If there is a shooting, Higgins said, getting out of the building is the ideal first step. If this is not possible, people should try to hide behind or under something and remember to silence their cellphones.
Higgins said, “You have to be very cautious. But I want to caution people not to be so nervous that they don’t enjoy life when they go out.” “Statistically, most people would not be involved in an incident like this, but if someone does, it could be very devastating.”
Mall Security and ‘Run, Hide, Fight’
As police find faster and more efficient ways to respond to shooting incidents in public places, mall officials have ramped up their security arrangements, response and training.
Dan Kennedy, senior vice president of U.S. security operations at Unibel-Rodamco-Westfield, owner of Garden State Plaza in Paramus, New Jersey, and 24 other U.S. properties, said he sometimes wakes up at night thinking about the worst-case scenario. .
Kennedy, who worked in law enforcement for 27 years, including time with the FBI, said Unibel has a playbook for “every potential crisis situation,” which is revised as needed.
“Our goal is for people who visit our properties to see visual safety and feel a sense of security,” he said. “They don’t know all of the work, the practice, and the training behind it, but rest assured, it’s all in place.”
Kennedy said that every year, all Unibel-Rodemco-Westfield properties get a safety assessment, and twice a year, they conduct active-shooter and natural disaster training. At least once a month, if not weekly, the general manager and director of security meet with the police to review security plans.

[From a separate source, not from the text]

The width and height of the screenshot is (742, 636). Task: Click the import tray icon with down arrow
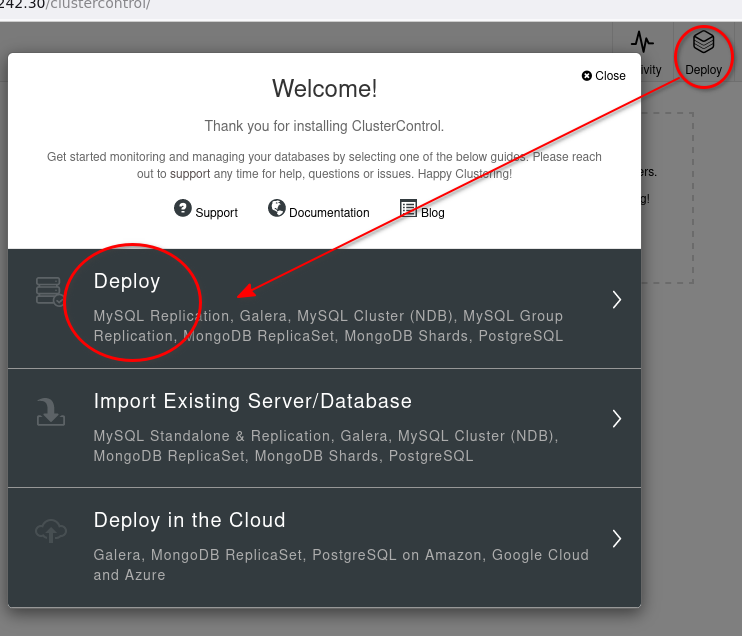click(x=50, y=411)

“We focus on active shooters because of the rise of incidents in the country over the past decade,” Kennedy said. “We work very closely with the Paramus Police Department because safety is our number 1 priority.”
Each tenant of Paramus Mall is briefed on Department of Homeland Security protocols for active-shooter situations, known as “run, hide, fight.”

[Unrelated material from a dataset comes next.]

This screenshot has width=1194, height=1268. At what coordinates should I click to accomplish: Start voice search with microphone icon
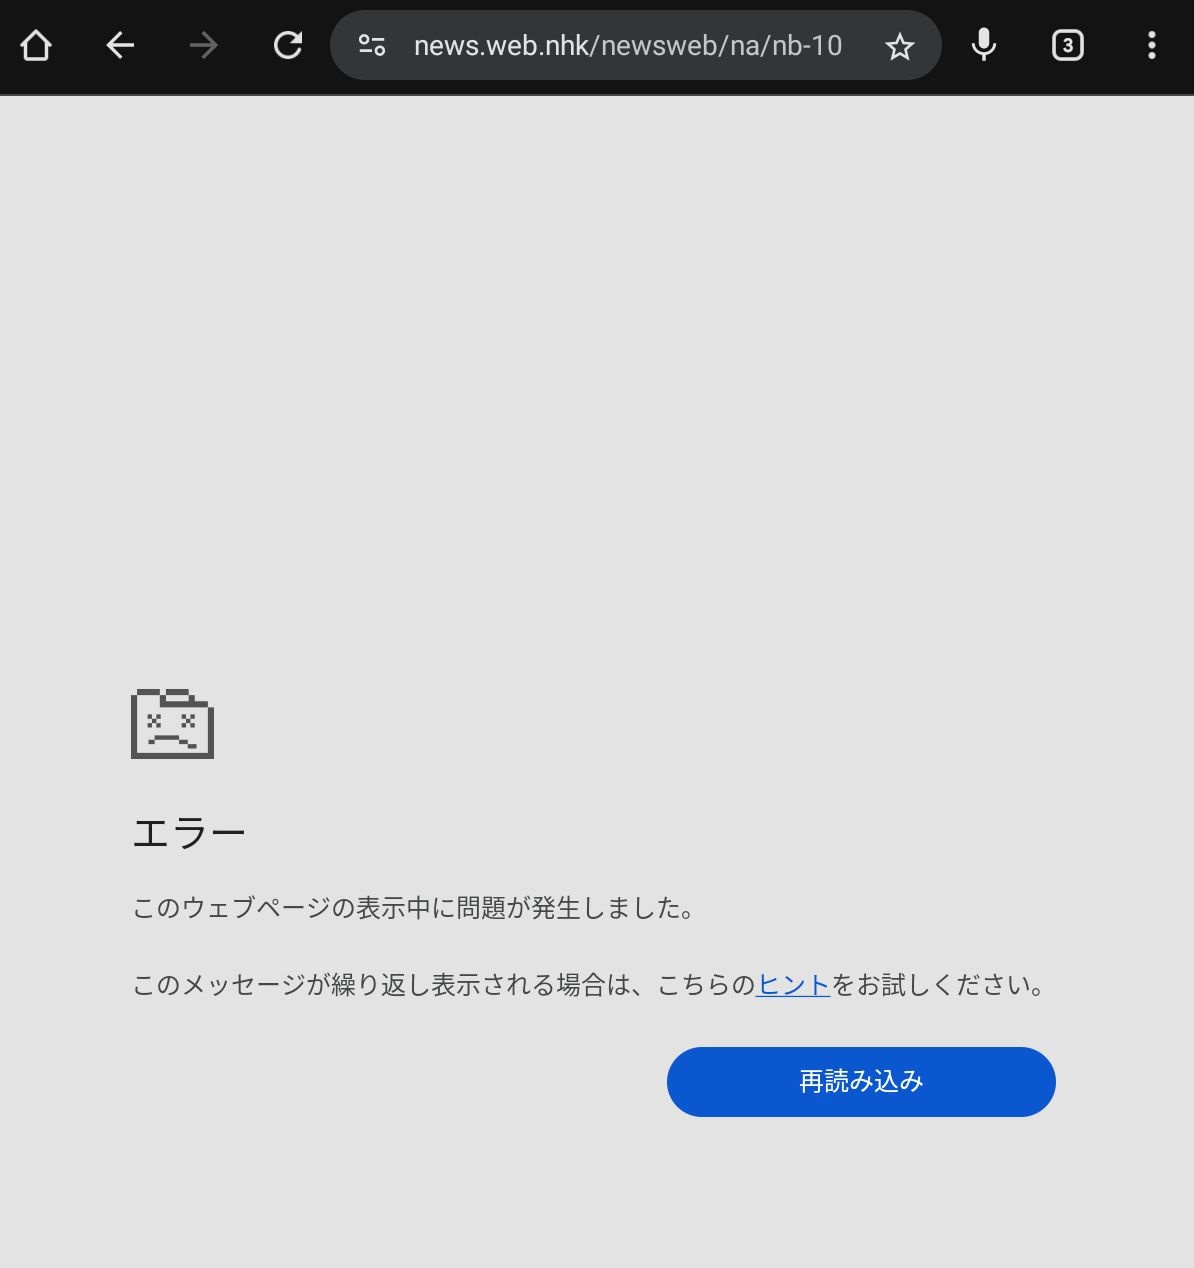click(984, 45)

The International Council of Shopping Centers released a seven-minute video on the “run, hide, fight” guidelines that Kennedy implemented for its tenants and new employees.
“Since we are the epicenter of these kinds of incidents, the United States is better prepared than other countries because we have to [be]Said Higgins, who organized the response when a 20-year-old shooter fired several rounds at other shoppers before fatally shooting himself at Garden State Plaza in 2013. Well, I still think we have some way to go.”
what can you do?
Security experts said every mall has a safety plan in place for most emergencies, but it’s important for visitors to plan for their own safety.
Higgins said that people need to be fully aware of their surroundings.
“If you hear what you think of the shot, get yourself behind an object where preferably a shot can’t go, or in the worst case, you can’t be seen,” They said.
Shoppers, especially parents with children, should have an emergency plan for where to meet if they get separated and who to call when it’s safe.